Between-study heterogeneity is very common and expected in the genetic association studies of meta-analysis (29,30). Therefore, it is necessary to evaluate the magnitude of heterogeneity in a meta-analysis for determining the strengths of pooled results (31,32). We found relatively a high heterogeneity (>70%) for MMP-9 -1562C>T in overall analysis in all genetic models, but not for MMP-2 -753C>T polymorphism. We suggested that several factors including genetic backgrounds for cases and controls, diverse genotype distribution of MMP-2 -753C>T and MMP-9 -1562C>T polymorphisms in the included ethnicity groups, types of periodontitis (CP/AgP), different genotyping methods, sample size of included studies, and uneven selection criteria for the cases and controls in different studies, responsible for such heterogeneity in our meta-analysis. Moreover, we have performed subgroup analysis by ethnicity, periodontitis type and HWE status to finding source of heterogeneity. The heterogeneity was reduced in the AgP group and also disappeared in Caucasians and Latinos populations, but not in the Asians and by HWE status. In addition, we have found that that the heterogeneity was significantly reduced in the small sample size group in all genetic models, suggesting that the total sample size, ethnicity background, periodontitis type and HWE status were the sources of heterogeneity.

Although we performed a comprehensive meta-analysis, some limitations should be acknowledged. First, the number of published studies for MMP-2 -753C>T polymorphism was not sufficiently large for a comprehensive analysis, especially for stratified analyses by ethnicity. Second, the majority of the included studies was Asians or Caucasians, because of limited available data for MMP-2 -753C>T and MMP-9 -1562C>T polymorphisms from another ethnicity such as Africans, our results should be interpreted with caution. Larger studies are needed to clarify whether these two polymorphisms could truly affect the risk of periodontitis in other ethnicities. Third, our results were based on single-factor estimates without adjustment for other risk factors, therefore; our results may be affected by additional confounding factors, such as age, gender, smoking status, another chronic disease such as diabetes, caused serious confounding bias.
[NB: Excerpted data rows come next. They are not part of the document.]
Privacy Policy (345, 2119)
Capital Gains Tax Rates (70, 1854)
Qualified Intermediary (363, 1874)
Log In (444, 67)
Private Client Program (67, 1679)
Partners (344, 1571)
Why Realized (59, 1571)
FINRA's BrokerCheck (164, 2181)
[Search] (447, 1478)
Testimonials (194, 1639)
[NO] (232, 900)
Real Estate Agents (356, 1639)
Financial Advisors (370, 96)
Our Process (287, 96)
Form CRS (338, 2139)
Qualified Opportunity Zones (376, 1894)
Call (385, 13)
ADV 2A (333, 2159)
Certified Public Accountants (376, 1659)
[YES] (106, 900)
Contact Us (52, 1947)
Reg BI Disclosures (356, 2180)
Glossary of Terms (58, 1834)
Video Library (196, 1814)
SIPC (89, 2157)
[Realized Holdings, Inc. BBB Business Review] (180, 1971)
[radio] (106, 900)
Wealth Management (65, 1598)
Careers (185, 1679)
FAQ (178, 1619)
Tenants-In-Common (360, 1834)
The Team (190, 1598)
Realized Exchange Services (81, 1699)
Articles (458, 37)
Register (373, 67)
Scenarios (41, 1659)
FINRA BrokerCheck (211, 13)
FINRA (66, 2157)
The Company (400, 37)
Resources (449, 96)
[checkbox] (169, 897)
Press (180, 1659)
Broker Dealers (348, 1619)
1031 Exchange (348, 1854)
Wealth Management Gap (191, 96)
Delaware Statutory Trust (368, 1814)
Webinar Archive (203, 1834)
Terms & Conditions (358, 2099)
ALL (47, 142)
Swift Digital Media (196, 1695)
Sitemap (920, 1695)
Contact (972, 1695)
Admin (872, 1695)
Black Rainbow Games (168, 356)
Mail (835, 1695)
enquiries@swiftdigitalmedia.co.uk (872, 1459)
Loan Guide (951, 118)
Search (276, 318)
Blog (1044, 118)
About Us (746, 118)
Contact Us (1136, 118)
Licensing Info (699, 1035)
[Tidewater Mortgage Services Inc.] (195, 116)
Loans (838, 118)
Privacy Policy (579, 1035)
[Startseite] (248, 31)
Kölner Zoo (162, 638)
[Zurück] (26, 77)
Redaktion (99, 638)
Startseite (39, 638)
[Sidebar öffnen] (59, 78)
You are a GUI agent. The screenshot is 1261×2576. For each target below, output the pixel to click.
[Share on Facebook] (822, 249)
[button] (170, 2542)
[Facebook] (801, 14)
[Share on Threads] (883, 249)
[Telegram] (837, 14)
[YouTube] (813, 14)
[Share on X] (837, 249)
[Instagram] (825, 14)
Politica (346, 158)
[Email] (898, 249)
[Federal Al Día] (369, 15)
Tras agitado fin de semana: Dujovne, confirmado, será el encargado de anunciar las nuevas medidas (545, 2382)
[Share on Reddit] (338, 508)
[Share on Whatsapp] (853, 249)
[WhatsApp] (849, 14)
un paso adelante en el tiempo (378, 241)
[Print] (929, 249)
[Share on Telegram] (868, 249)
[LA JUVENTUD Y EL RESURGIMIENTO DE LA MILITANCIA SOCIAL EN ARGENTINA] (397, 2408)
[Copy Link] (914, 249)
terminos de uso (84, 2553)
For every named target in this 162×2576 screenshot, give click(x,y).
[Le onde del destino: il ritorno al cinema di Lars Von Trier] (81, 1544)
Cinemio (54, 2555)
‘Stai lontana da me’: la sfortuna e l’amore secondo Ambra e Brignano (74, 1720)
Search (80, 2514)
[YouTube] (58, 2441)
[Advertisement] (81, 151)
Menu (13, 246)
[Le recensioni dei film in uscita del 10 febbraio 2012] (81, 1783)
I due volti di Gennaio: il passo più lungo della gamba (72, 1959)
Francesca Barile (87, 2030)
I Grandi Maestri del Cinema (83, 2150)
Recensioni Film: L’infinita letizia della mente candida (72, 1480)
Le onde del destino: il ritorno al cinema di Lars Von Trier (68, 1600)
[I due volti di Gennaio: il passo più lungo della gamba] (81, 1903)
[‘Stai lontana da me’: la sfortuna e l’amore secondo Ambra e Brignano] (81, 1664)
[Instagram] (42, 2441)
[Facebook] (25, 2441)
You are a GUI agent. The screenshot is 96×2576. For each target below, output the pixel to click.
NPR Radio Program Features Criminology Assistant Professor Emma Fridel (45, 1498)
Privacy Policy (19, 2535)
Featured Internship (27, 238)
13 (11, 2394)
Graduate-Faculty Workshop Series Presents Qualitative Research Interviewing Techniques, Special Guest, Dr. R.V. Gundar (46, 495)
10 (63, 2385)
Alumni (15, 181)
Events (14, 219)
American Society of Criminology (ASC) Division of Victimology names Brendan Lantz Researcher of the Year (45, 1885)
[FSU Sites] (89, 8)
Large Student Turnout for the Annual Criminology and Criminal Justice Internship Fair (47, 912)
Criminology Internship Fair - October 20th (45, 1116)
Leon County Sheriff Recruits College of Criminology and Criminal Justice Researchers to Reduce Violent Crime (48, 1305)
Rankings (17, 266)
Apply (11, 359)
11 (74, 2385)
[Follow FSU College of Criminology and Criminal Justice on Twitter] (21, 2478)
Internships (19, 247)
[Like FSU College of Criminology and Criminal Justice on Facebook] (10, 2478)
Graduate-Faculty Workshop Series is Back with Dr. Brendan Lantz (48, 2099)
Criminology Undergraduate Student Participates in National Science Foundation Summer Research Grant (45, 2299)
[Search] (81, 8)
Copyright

If we had been able to acquire more detailed data, we would have achieved estimations that are more precise by adjusting for other potential covariates, but most of the included studies either did not report the data or aggregated them in different ways, making it impossible to include the data in the current meta-analysis. Therefore, studies with good design are needed in the future, and ORs adjusted for other confounding factors need reporting. Finally, it is also possible that language bias will exist, as in the present meta-analysis we have only included articles published in English. Finally, we have not addressed the effect of gene-gene and gene-environment interactions.

Conclusion

MMP-2 -753C>T and MMP-9 -1562C>T polymorphisms may not be associated with periodontitis risk in overall analysis. However, both MMP-2 -753C>T and MMP-9 -1562C>T polymorphisms might have influence on the susceptibility of periodontitis by ethnicity background.

Ethical considerations

Ethical issues (Including plagiarism, informed consent, misconduct, data fabrication and/or falsification, double publication and/or submission, redundancy, etc.) have been completely observed by the authors.

Acknowledgements

No grants were involved in supporting this work.

Footnotes

Conflict of interest

The authors declare that there is no conflict of interests.